* _What to work on_:
1. Rewrite the paragraph of the moving post that begins "Yesterday marked the second full week" as a short bulleted list, keeping its main facts.
2. List every proper name that appears in the moving post.
3. Transcribe the part of the moving post starting at "Yesterday marked the" and ending at "to sleep in).".

* _Document passage_:
------------------------------------------------------------------------
Rest.

Yesterday marked the second full week that we have lived in Texas.  Tomorrow will be the second full week since we moved into our new home outside of Fort Worth.  I was so grateful that we arrived several days before Kyle had to begin work.  I read a list of situations relating to their stress rankings, and moving (especially long distances) ranks toward the top.  By the end of the weekend, we had managed to get most of the boxes emptied.  Things still aren’t quite situated, but the moving company came and picked up the giant pile of cardboard and paper that had taken over our garage (I can actually fit my car in now!).  Some of our pictures are on the wall and at least one of the girl’s rooms is set (pictures on the wall, other decorations in place, you know, the stuff that makes it feel like your home as opposed to just someplace with a bed to sleep in).
------------------------------------------------------------------------
* _Supplied data_:
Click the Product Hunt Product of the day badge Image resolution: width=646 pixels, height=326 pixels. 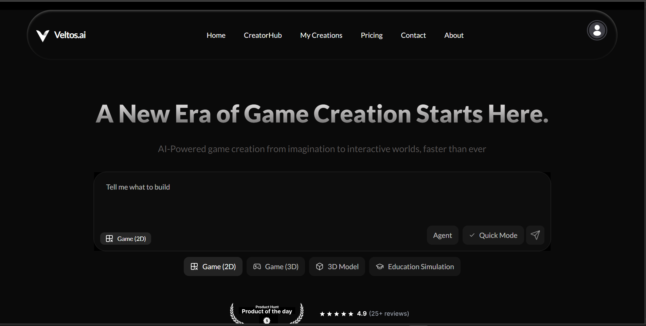pyautogui.click(x=267, y=312)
------------------------------------------------------------------------
* _Answers for this exercise_:
1.
- Yesterday was two full weeks of living in Texas, and tomorrow will be two full weeks in the new home outside Fort Worth.
- The family arrived several days before Kyle started work, which the writer was grateful for.
- Moving, especially over long distances, ranks near the top of stress lists.
- Most boxes were emptied by the end of the weekend.
- Things aren't fully settled, but the moving company hauled away the pile of cardboard and paper from the garage, so the car fits again.
- Some pictures are hung, and at least one of the girls' rooms is fully set up with pictures and decorations.

2.
- Texas
- Fort Worth
- Kyle

3.
Yesterday marked the second full week that we have lived in Texas.  Tomorrow will be the second full week since we moved into our new home outside of Fort Worth.  I was so grateful that we arrived several days before Kyle had to begin work.  I read a list of situations relating to their stress rankings, and moving (especially long distances) ranks toward the top.  By the end of the weekend, we had managed to get most of the boxes emptied.  Things still aren’t quite situated, but the moving company came and picked up the giant pile of cardboard and paper that had taken over our garage (I can actually fit my car in now!).  Some of our pictures are on the wall and at least one of the girl’s rooms is set (pictures on the wall, other decorations in place, you know, the stuff that makes it feel like your home as opposed to just someplace with a bed to sleep in).